Following the lead of his manager – Maverick Carter, who criticized Phil Jackson’s use of the word “posse” to describe LeBron James‘ friends and business partners – LeBron indicated he lost respect for the Knicks president.
The Cavaliers superstar elaborated why.
LeBron, via Rick Noland of The Chronicle:
“To use that label, if you go and read the definition of the word ‘posse,’ it’s not what I’ve built over my career,” James said Tuesday morning at a team shootaround prior to a game against the Toronto Raptors. “It’s not what I stand for. It’s not what my family stands for.

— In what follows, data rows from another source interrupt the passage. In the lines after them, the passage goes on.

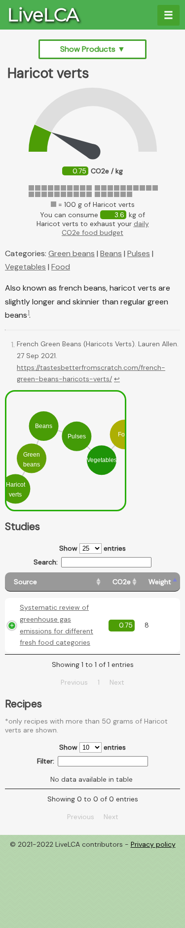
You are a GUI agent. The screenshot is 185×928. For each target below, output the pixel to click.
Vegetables (25, 267)
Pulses (138, 253)
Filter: (45, 761)
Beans (111, 253)
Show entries (92, 548)
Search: (46, 562)
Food (60, 267)
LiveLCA (43, 15)
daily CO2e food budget (105, 228)
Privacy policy (153, 844)
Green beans (71, 253)
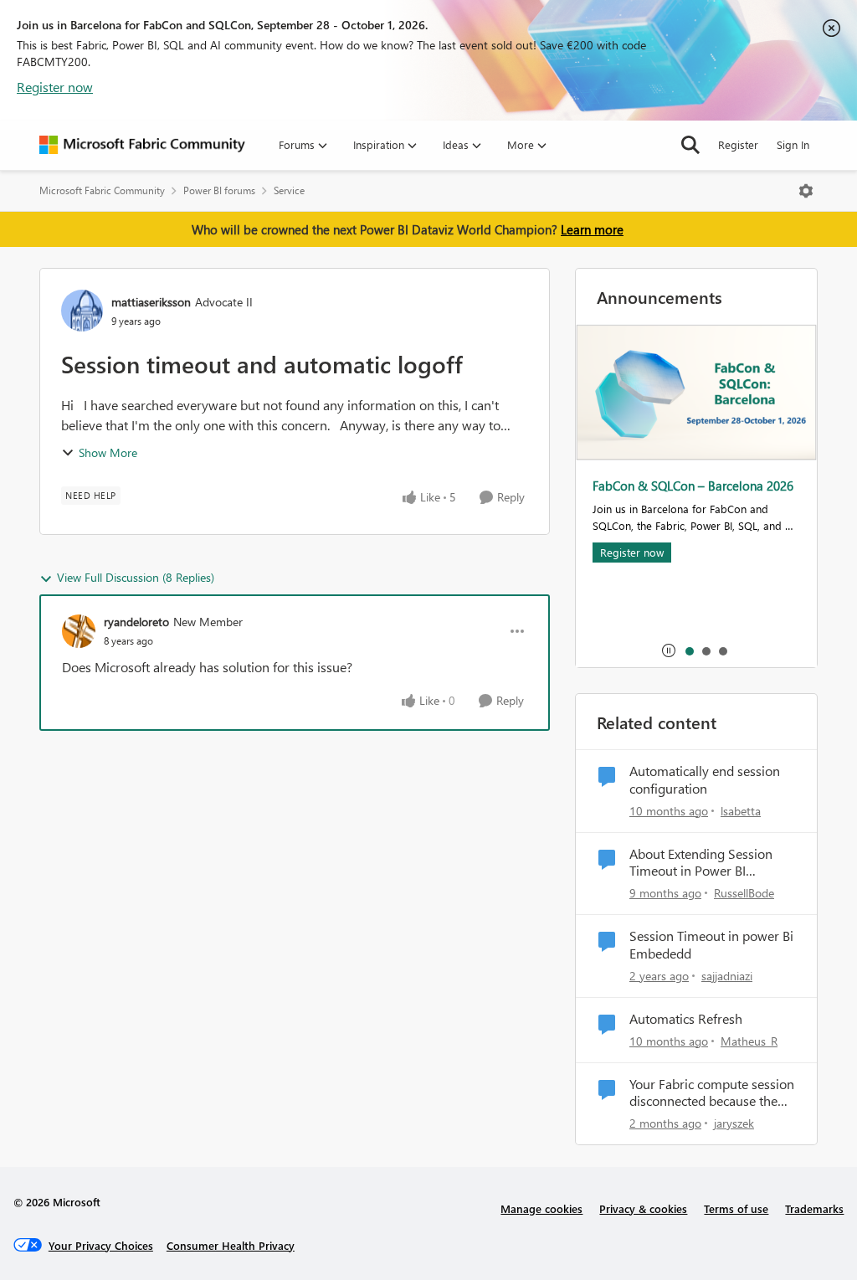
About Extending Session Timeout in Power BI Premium (700, 863)
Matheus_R (749, 1041)
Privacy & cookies (643, 1208)
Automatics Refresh (685, 1018)
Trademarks (814, 1208)
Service (289, 190)
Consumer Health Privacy (231, 1245)
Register (738, 144)
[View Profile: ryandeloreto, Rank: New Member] (78, 631)
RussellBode (744, 893)
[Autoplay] (668, 650)
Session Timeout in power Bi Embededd (711, 945)
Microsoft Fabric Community (102, 190)
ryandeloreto (136, 622)
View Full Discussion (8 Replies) (135, 577)
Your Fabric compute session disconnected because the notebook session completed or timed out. (712, 1093)
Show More (108, 452)
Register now (55, 86)
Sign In (793, 144)
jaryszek (734, 1123)
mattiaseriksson (151, 302)
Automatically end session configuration (704, 780)
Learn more (592, 229)
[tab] (688, 650)
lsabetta (741, 811)
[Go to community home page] (142, 145)
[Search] (690, 145)
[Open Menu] (806, 191)
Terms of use (736, 1208)
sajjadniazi (726, 976)
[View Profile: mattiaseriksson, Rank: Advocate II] (82, 311)
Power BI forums (219, 190)
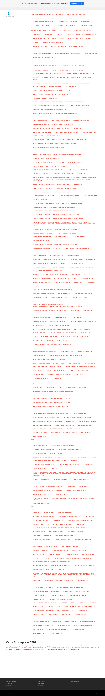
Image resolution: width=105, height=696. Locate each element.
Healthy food (67, 83)
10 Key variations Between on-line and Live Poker (48, 147)
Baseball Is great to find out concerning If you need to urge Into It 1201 (56, 214)
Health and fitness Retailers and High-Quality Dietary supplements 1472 (56, 395)
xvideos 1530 (78, 282)
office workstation (39, 18)
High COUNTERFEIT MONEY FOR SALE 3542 (81, 267)
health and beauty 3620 (40, 445)
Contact (52, 18)
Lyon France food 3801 (56, 531)
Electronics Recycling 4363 (41, 199)
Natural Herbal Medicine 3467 (56, 370)
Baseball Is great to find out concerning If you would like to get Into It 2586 (58, 218)
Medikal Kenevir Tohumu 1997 (42, 425)
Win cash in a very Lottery (41, 282)
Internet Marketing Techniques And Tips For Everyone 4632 (51, 90)
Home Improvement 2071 (40, 297)
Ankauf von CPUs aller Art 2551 (43, 587)
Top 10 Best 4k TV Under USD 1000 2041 (44, 603)
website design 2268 (39, 633)
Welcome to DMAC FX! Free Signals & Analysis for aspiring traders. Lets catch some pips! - (62, 432)
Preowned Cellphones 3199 (80, 479)
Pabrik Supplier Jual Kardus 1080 (68, 464)
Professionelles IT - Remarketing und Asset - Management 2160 (53, 610)
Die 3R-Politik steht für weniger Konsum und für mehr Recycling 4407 (55, 229)
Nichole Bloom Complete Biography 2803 (70, 587)
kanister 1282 (75, 310)
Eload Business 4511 (84, 425)
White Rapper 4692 (54, 554)
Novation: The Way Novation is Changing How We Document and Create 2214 (56, 53)
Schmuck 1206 (58, 378)
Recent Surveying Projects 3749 (43, 543)
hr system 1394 (37, 370)
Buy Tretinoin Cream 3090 (88, 621)
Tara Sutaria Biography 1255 (42, 494)
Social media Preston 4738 (87, 584)
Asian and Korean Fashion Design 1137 (59, 374)
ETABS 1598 (61, 569)
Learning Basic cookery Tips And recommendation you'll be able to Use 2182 (57, 154)
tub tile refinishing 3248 (75, 531)
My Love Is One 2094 (39, 86)
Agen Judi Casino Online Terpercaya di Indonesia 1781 (49, 109)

I believe the only reason he used that word is because he sees young African Americans trying to make a difference.”
“From the beginning, two years in, I felt like I wanted to put my guys in a position of power and give those guys an opportunity to better themselves,” 14th-year pro James said. “In the beginning, we were highly criticized and I was highly criticized about what I wanted to do to help some guys around me become very successful in business.
“It just sucks that now at this point, having one of the biggest businesses you can have both on and off the floor, having a certified agent in Rich Paul, having a certified business partner in Maverick Carter that’s done so many great business (deals), that the title for African Americans is the word ‘posse.'”

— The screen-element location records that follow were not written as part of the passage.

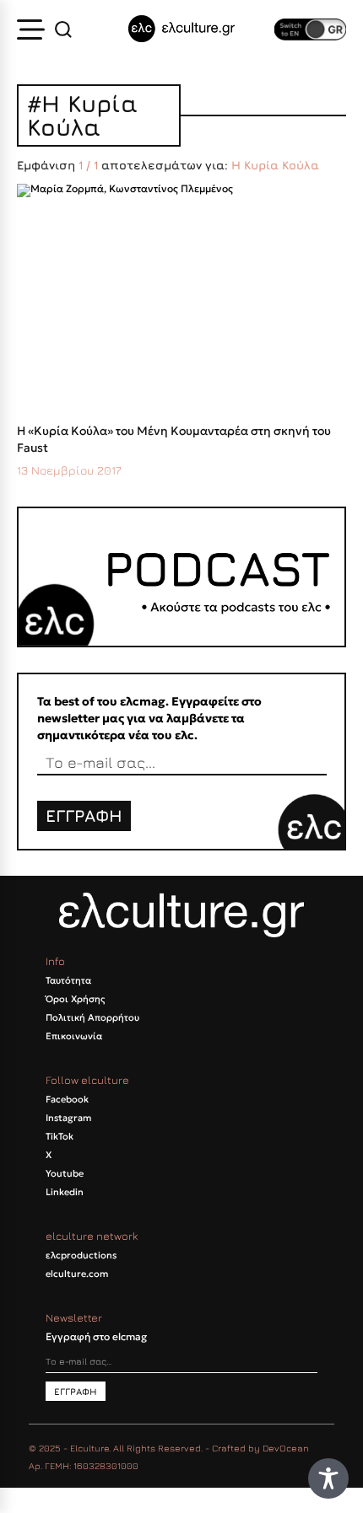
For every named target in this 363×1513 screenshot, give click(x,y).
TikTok (59, 1136)
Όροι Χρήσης (75, 999)
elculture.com (77, 1274)
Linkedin (65, 1192)
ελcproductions (81, 1255)
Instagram (68, 1118)
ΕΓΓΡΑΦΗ (84, 815)
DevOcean (286, 1447)
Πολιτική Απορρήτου (92, 1017)
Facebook (67, 1099)
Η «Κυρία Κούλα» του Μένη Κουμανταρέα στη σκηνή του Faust (174, 439)
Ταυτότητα (68, 980)
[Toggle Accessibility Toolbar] (328, 1478)
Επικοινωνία (74, 1036)
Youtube (65, 1173)
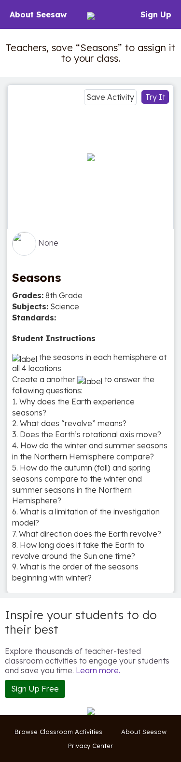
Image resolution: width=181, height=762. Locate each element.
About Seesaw (38, 14)
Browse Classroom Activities (58, 731)
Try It (155, 97)
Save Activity (110, 97)
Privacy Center (90, 745)
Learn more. (98, 670)
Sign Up (155, 14)
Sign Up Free (35, 688)
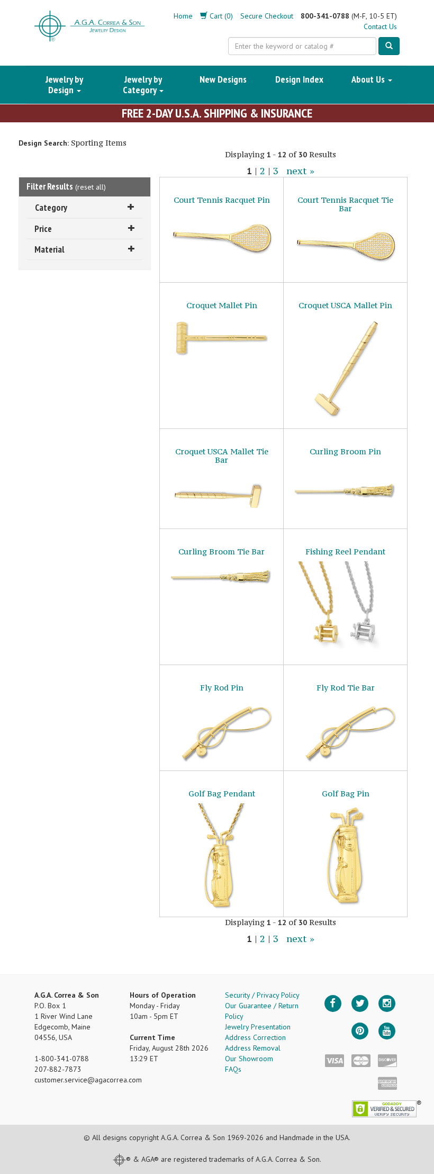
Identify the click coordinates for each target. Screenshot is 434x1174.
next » (300, 171)
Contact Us (380, 26)
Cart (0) (220, 16)
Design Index (299, 79)
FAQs (233, 1069)
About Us (369, 79)
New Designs (223, 79)
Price (43, 228)
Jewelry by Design (64, 84)
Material (49, 249)
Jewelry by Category (142, 84)
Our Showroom (249, 1058)
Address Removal (253, 1048)
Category (51, 207)
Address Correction (255, 1037)
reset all (90, 187)
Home (183, 16)
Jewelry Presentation (258, 1027)
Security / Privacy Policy (262, 995)
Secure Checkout (266, 16)
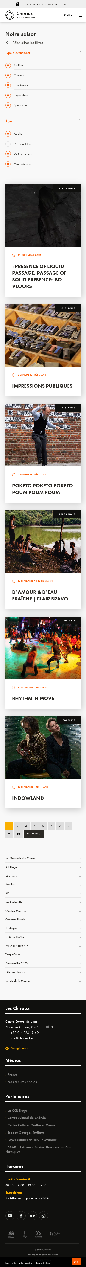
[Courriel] (9, 1216)
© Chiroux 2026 (43, 1250)
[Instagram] (43, 1216)
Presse (12, 1074)
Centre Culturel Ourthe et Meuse (31, 1125)
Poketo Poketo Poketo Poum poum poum (42, 489)
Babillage (11, 867)
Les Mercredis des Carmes (20, 858)
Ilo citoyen (11, 928)
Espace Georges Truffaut (26, 1132)
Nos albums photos (22, 1082)
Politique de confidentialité (43, 1255)
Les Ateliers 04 (13, 902)
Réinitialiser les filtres (27, 42)
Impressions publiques (42, 386)
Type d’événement (17, 52)
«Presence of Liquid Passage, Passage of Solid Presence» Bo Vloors (39, 276)
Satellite (10, 884)
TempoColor (12, 954)
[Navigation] (79, 15)
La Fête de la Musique (18, 981)
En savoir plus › (43, 1263)
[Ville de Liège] (24, 1234)
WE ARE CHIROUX (16, 946)
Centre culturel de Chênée (27, 1118)
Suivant (34, 833)
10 (18, 834)
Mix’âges (11, 876)
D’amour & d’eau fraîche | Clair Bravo (40, 595)
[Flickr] (32, 1216)
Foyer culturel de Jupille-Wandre (32, 1140)
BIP (7, 893)
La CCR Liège (17, 1110)
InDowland (28, 798)
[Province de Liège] (51, 1234)
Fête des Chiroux (15, 972)
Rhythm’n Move (33, 698)
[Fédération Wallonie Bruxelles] (38, 1234)
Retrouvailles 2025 (16, 963)
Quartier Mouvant (15, 911)
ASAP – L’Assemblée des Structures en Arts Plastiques (38, 1149)
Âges (8, 121)
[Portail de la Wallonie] (11, 1234)
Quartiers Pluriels (15, 919)
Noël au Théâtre (14, 937)
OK (76, 1262)
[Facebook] (21, 1216)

That left Knicks star Carmelo Anthony – who is a close friend of LeBron and has a complicated relationship with Jackson – to address the controversy.
I basically agree with Anthony here. I don’t know what Jackson meant, and I can’t read his mind. I tend to think Jackson didn’t intend to used coded racism to demean LeBron and his business partners and friends, but I don’t know.
Still, using code words to divide us by race, intentionally or not, is problematic. Yes, “posse” has benign definitions. The question: Would Jackson have used same term if LeBron and/or his business partners were white? Screaming “racist” as Jackson is not the answer. But neither is ignoring the division perpetuated by people who don’t consider the effects of their language.
On a smaller scale, Jackson putting his foot in his mouth only adds another misstep in his quest to fix the Knicks. You can see why that would bother Anthony, whose clock is ticking.